PAGE TEXT:
2) It is important to note which ever user you set uwsgi to start as ALL of your files in your project need to be owned by that user other wise the process will not start. This may be the reason you do not see the uwsgi daemon. 

Try this: 
cd path_of_web2py_project
type: uwsgi  uwsgi --socket 127.0.0.1:3031 -w wsgihandler.py

Also very important make sure you set wsgihandler to be executable as by default is is not.
chmod +x wsgihandler.py

3) Finally look at the nginx error logs I have found that the the uwsgi error logs most of the time don't help however the nginx have provided me with the access denied messages.

RECORD SET:
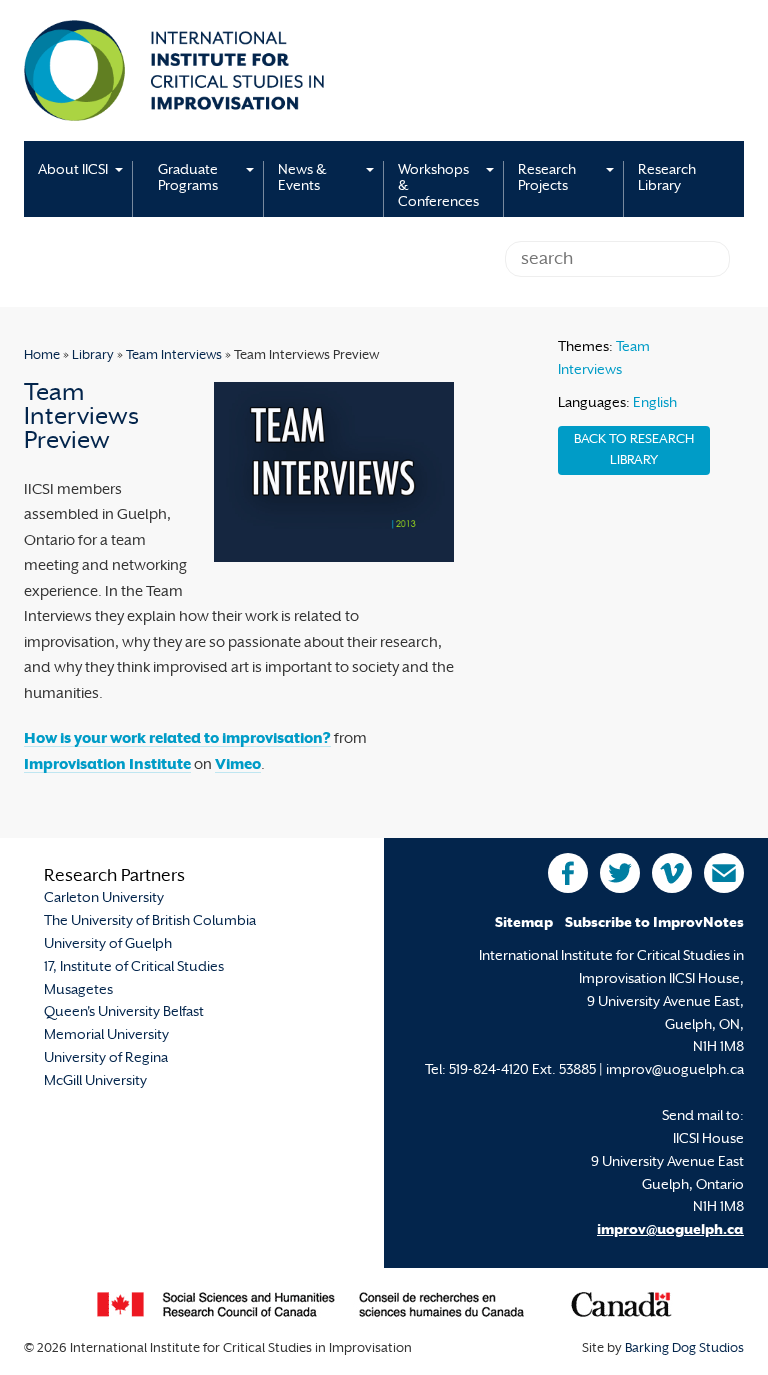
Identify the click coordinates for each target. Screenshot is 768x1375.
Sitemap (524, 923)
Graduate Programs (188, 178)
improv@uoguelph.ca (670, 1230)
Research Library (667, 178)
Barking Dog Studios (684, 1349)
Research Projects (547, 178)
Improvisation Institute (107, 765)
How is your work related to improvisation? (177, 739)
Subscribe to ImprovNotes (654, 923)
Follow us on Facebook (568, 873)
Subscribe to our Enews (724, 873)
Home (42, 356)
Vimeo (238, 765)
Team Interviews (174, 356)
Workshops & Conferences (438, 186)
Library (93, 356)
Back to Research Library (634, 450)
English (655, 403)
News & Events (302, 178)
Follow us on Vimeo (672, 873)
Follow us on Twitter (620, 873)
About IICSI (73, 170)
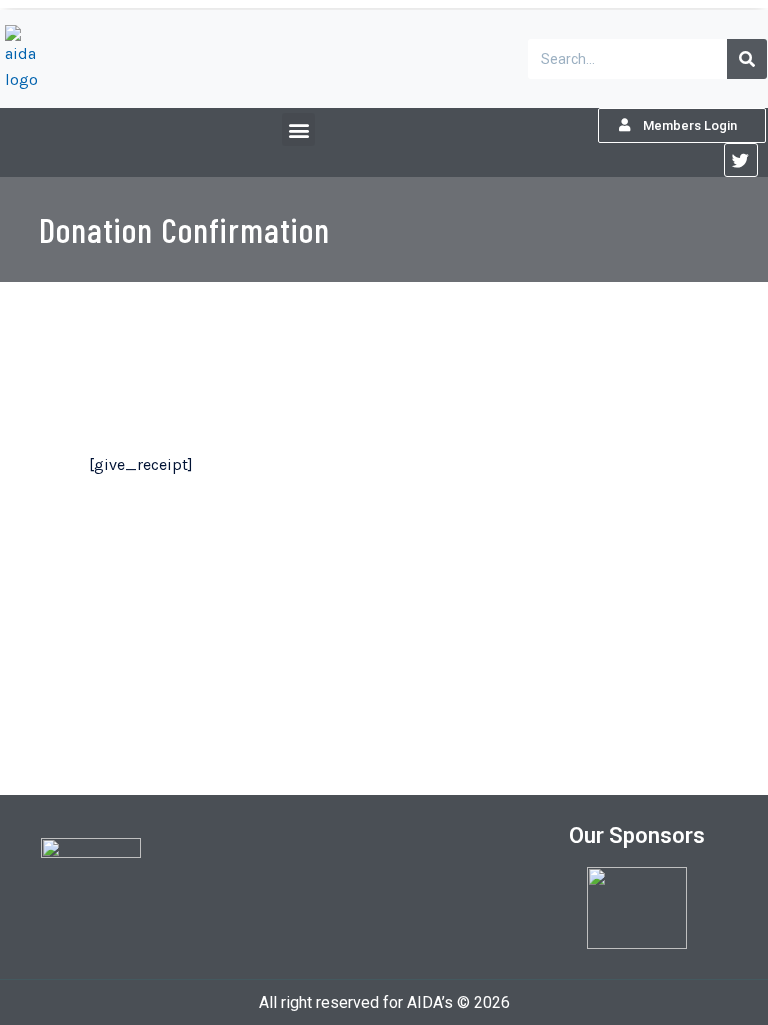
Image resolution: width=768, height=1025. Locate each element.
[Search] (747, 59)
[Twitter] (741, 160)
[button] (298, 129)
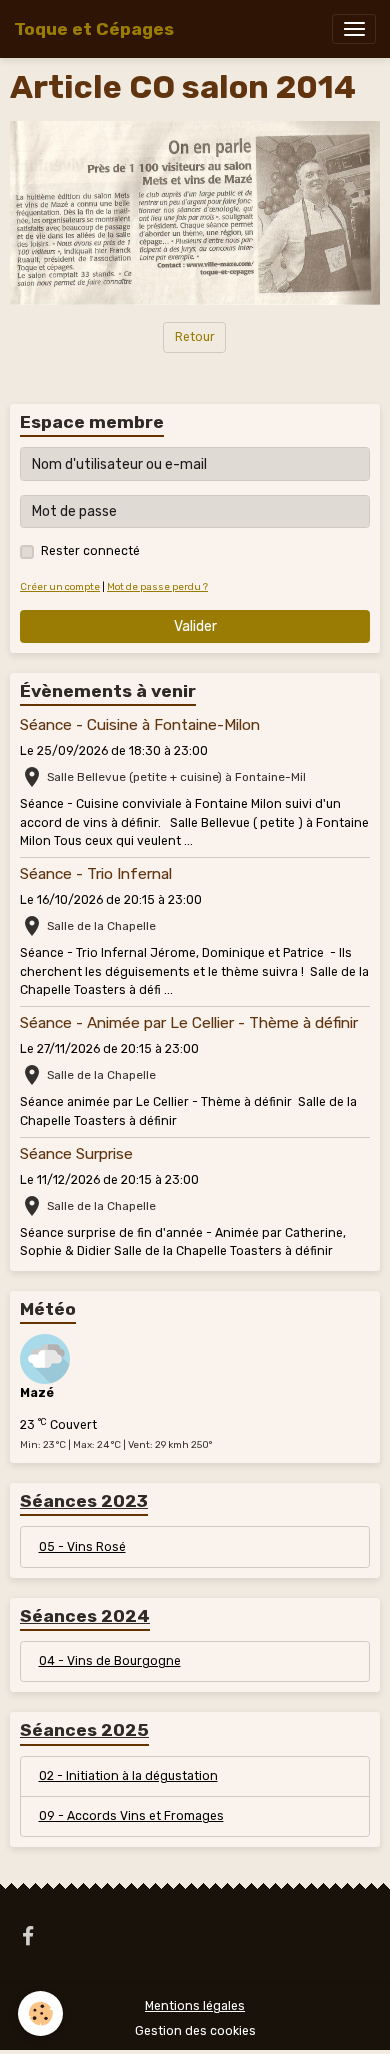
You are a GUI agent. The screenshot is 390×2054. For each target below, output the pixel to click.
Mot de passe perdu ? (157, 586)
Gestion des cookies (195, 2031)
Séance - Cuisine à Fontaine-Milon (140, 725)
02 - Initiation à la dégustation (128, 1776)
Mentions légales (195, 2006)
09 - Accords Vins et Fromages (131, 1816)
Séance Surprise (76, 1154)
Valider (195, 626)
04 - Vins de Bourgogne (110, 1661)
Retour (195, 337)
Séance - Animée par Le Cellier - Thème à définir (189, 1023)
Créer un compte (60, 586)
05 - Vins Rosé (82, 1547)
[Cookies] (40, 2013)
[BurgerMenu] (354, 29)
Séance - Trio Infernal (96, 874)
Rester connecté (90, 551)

TASKS AND EXERCISES:
1. Can you rewrite all the records with "Follow us on" swapped for "Find us on", changing nothing else and leaving out the pictures?
2. How would you continue the troubleshooting tips on getting uwsgi and nginx to serve a web2py project?
The text and the records come from unrelated sources.

RESULTS IN ORDER:
1.
Identify the click coordinates for each target. Screenshot is 768x1375.
Sitemap (524, 923)
Graduate Programs (188, 178)
improv@uoguelph.ca (670, 1230)
Research Library (667, 178)
Barking Dog Studios (684, 1349)
Research Projects (547, 178)
Improvisation Institute (107, 765)
How is your work related to improvisation? (177, 739)
Subscribe to ImprovNotes (654, 923)
Find us on Facebook (568, 873)
Subscribe to our Enews (724, 873)
Home (42, 356)
Vimeo (238, 765)
Team Interviews (174, 356)
Workshops & Conferences (438, 186)
Library (93, 356)
Back to Research Library (634, 450)
English (655, 403)
News & Events (302, 178)
Find us on Vimeo (672, 873)
Find us on Twitter (620, 873)
About IICSI (73, 170)
Image resolution: width=768, height=1025. Locate each element.
[Search] (747, 59)
[Twitter] (741, 160)
[button] (298, 129)
You are a GUI agent. The screenshot is 390×2054. For each target below, output the pixel to click.
Mot de passe perdu ? (157, 586)
Gestion des cookies (195, 2031)
Séance - Cuisine à Fontaine-Milon (140, 725)
02 - Initiation à la dégustation (128, 1776)
Mentions légales (195, 2006)
09 - Accords Vins et Fromages (131, 1816)
Séance Surprise (76, 1154)
Valider (195, 626)
04 - Vins de Bourgogne (110, 1661)
Retour (195, 337)
Séance - Animée par Le Cellier - Thème à définir (189, 1023)
Créer un compte (60, 586)
05 - Vins Rosé (82, 1547)
[Cookies] (40, 2013)
[BurgerMenu] (354, 29)
Séance - Trio Infernal (96, 874)
Rester connecté (90, 551)

2.
nginx:
server {
        listen       80;
        server_name  youadstage youadworld.com;
        access_log /home/developer/projects/logs/access.log main;
        error_log /home/developer/projects/logs/error.log;
        #limit_req   zone=gulag burst=200 nodelay;
        #charset koi8-r;
        rewrite ^(.*) https://new.youadworld.com$1 permanent;
        #access_log  logs/host.access.log  main;

        location /(\w+)/(\w+)/static/ {
            root /home/developer/projects/yaw/applications/;
        }


        location / {
            #root   html;
            #index  index.html index.htm;
            include uwsgi_params;
            uwsgi_pass 127.0.0.1:9001;
        }
}

server {
        listen          443;
        server_name     youadstage youadworld.com;
        ssl             on;
        ssl_certificate /home/developer/projects/yaw/settings/public.crt;
        ssl_certificate_key /home/developer/projects/yaw/settings/youadworld.com.key;

        location / {
            uwsgi_pass  127.0.0.1:9001;
            include     uwsgi_params;
            uwsgi_param UWSGI_SCHEME $scheme;
        }
    }

Hopefully this helps a bit more.

--
Regards,
Bruce

Jonathan Lundell

unread,
May 18, 2012, 10:10:14 AM5/18/12
to web...@googlegroups.com
On May 18, 2012, at 3:29 AM, Roberto De Ioris wrote:
>
> From your latest config i have to assume you have finally followed my advice on reading the Quickstart.
> Finally your config does not look a copy&paste :) I would make it even simpler, but for now is enough.

A more general question, for those of us more comfortable on the application side of the fence.

Last week I deployed web2py on a Rackspace managed server (Ubuntu). The server comes up with Apache running, so rather than mess with it I installed mod_wsgi and got on with my life.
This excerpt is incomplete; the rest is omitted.